Your research shows that larger pharmaceutical companies sometimes buy smaller ones in order to shut them down. Has that trend meant fewer new drugs for patients?
In “Killer Acquisitions,” our research paper with Colleen Cunningham at London Business School, we document that in the pharmaceutical industry, there are as many as 50 “killer acquisitions” every year in which incumbent firms acquire innovative targets solely to discontinue the target’s innovation projects and to preempt future competition. Such killer acquisitions potentially pose a significant health policy problem because they lessen competition, increase prices, and reduce available treatments for patients.
Have killer acquisitions made the U.S. less well prepared for the COVID-19 epidemic?
We do not think that killer acquisitions have held back vaccines for COVID-19, but there are some concerns that Covidien’s $108 million acquisition of Newport in 2012 was a killer acquisition that reduced the availability of ventilators, the most effective treatment against some of the most severe COVID-19 symptoms.
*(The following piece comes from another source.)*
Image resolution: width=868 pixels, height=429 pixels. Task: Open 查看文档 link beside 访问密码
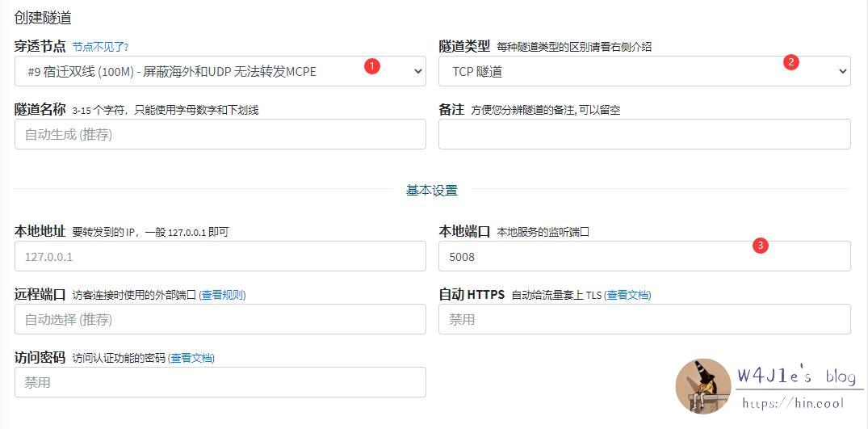(191, 358)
The New York Times reported that the U.S. Department of Health and Human Services awarded a contract to Newport in 2010 to manufacture ventilators to handle a potential shortfall during a pandemic. It also reported that government officials and executives at rival ventilator companies suspected that Covidien had acquired the rival startup Newport to prevent it from building a cheaper product that would undermine Covidien’s profits from its existing ventilator business. (On March 29, Covidien’s parent company, Medtronic, issued a statement responding to the New York Times article.)
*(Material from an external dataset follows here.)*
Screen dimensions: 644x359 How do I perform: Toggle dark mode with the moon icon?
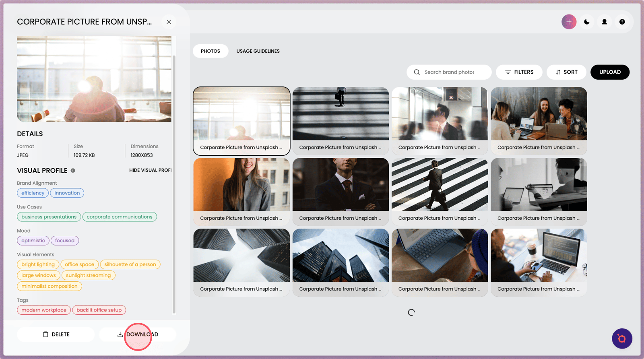coord(586,22)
The Federal Trade Commission (FTC) granted an early termination to Covidien’s purchase of Newport in April 2012 without opening a formal investigation. Covidien ultimately backed out of the government contract in 2014, citing concerns that the arrangement would not be profitable. The U.S. government then awarded a contract to another firm, but the U.S. Department of Health and Human Services is reportedly still awaiting a final product. At the same time, FTC Commissioner Rebecca Kelly Slaughter has already called for a retrospective review of the Covidien/Newport acquisition.
Previous examples of this phenomenon have eluded antitrust laws. How do you suggest these cases be addressed over the long term?
We completely trust the judgement of the FTC (and the DOJ) in this case and all the other mergers and acquisitions that they have examined. Over the past several decades, the staff at the antitrust authorities has done a tremendous job protecting the interests of American consumers. However, the case of Covidien illustrates how many potentially problematic acquisitions fly under the radar of the antitrust authorities.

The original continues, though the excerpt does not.